* **Exercise requirements**
(1) From the Galaxy tool-installation text, reproduce the passage starting at "# Otherwise, the" and ending at "placed in quotes.".
(2) Translate this sentence from the Galaxy tool-installation text into Spanish: "An administrator does not check tool code into their Galaxy server; instead they install a Tool Shed repository at a specific changeset revision."

* **Page text**
1. What problem does this format solve?
Galaxy tools are distributed through the Galaxy Tool Shed (https://toolshed.g2.bx.psu.edu).
An administrator does not check tool code into their Galaxy server; instead they install a Tool
Shed repository at a specific changeset revision. Doing this by hand through the admin UI is
fine for one tool, but production servers install thousands of tools and need the operation to be:
- declarative — the desired tool set is a file in version control, not clicks in a UI;
- reproducible — installing the same file on a fresh server yields the same tools at the same revisions;
- idempotent — re-running skips already-installed tools.
The tool-install YAML is that declarative file. The ephemeris module docstring states its purpose directly:
“A tool to automate installation of tool repositories from a Galaxy Tool Shed into an instance of Galaxy.” —
ephemeris/shed_tools.py
The admin training tutorial frames the same point:
See Galaxy Tool Management with Ephemeris (Galaxy Training Network,
admin/tool-management).
2. The canonical schema
The authoritative human-readable reference is the sample shipped with the ansible role,
files/tool_list.yaml.sample.
Reproduced verbatim:
---
# This is a sample file to be used as a reference for populating a list of
# tools that you wish to install into Galaxy from a Tool Shed via the
# `install_tool_shed_tools.py` script.
#
# For each tool you want to install, you must provide the following keys:
# * name: this is is the name of the tool to install
# * owner: owner of the Tool Shed repository from where the tools is being
# installed
# Further, you need to provide **one** of the following two keys:
# * tool_panel_section_id: ID of the tool panel section where you want the
# tool to be installed. The section ID can be found
# in Galaxy's `shed_tool_conf.xml` config file. Note
# that the specified section must exist in this file.
# Otherwise, the tool will be installed outside any
# section.
# * tool_panel_section_label: Display label of a tool panel section where
# you want the tool to be installed. If it does not
# exist, this section will be created on the target
# Galaxy instance (note that this is different than
# when using the ID).
# Multi-word labels need to be placed in quotes.

* **Data section**

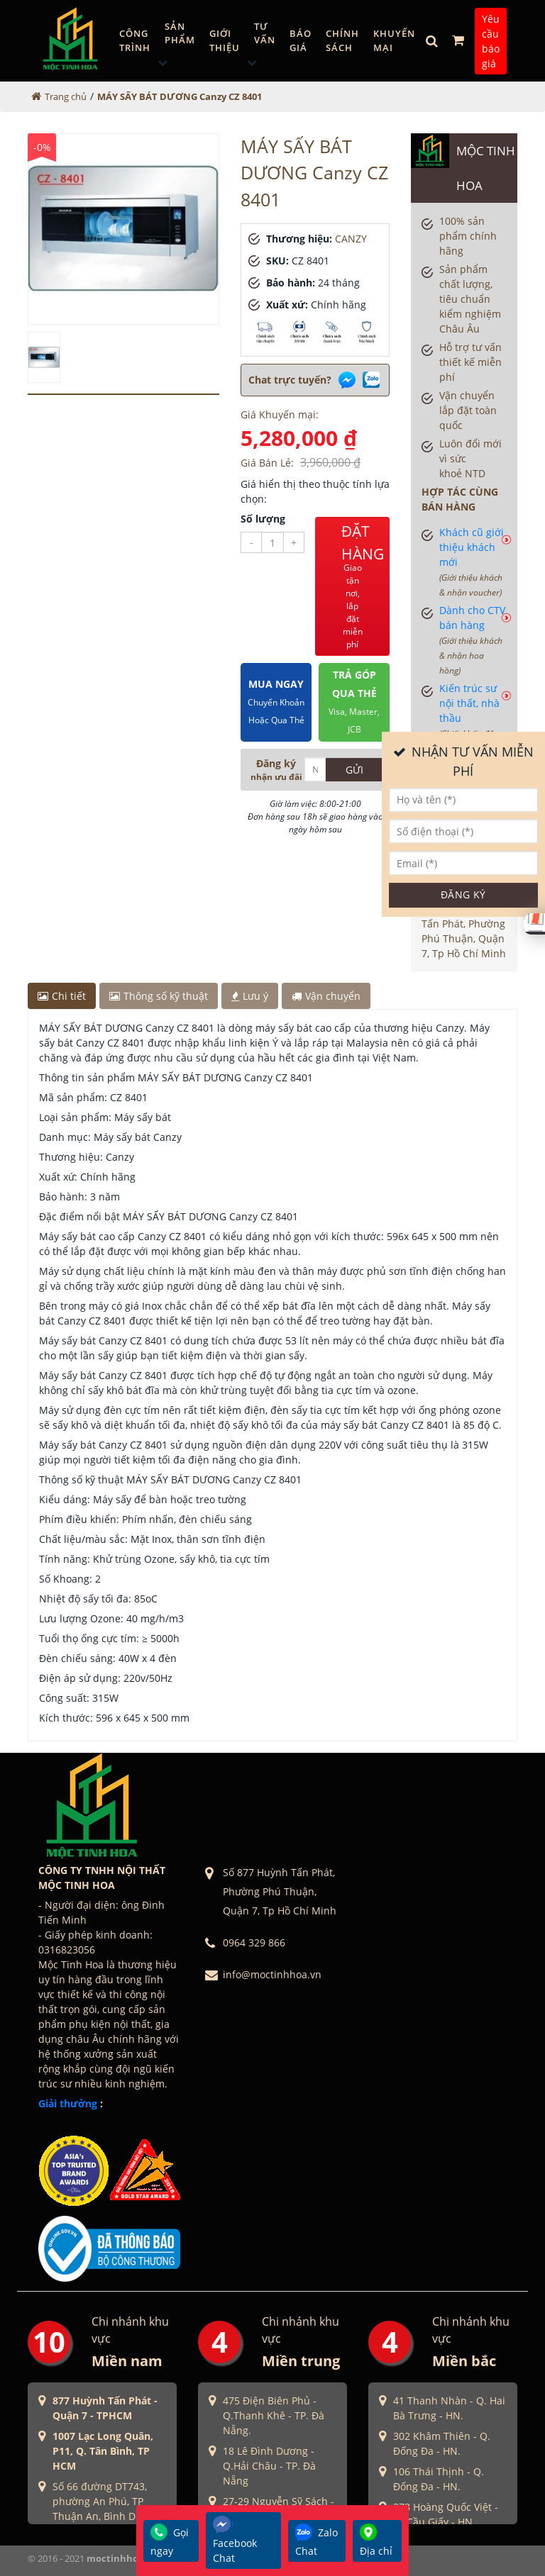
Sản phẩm (180, 33)
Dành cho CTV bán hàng (472, 639)
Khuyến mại (394, 40)
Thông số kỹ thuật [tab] (158, 996)
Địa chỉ (376, 2541)
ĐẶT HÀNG (362, 586)
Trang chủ (66, 96)
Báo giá (301, 40)
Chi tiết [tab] (62, 996)
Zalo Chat (316, 2541)
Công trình (134, 40)
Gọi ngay (169, 2541)
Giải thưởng (67, 2103)
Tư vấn (264, 33)
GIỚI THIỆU (224, 40)
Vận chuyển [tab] (326, 996)
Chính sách (342, 40)
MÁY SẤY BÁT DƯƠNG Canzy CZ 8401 (179, 96)
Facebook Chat (235, 2540)
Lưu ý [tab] (249, 996)
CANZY (351, 238)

* **Per-task answers**
(1)
# Otherwise, the tool will be installed outside any
# section.
# * tool_panel_section_label: Display label of a tool panel section where
# you want the tool to be installed. If it does not
# exist, this section will be created on the target
# Galaxy instance (note that this is different than
# when using the ID).
# Multi-word labels need to be placed in quotes.

(2) Un administrador no registra el código de las herramientas en su servidor Galaxy; en su lugar, instala un repositorio del Tool Shed en una revisión específica de conjunto de cambios.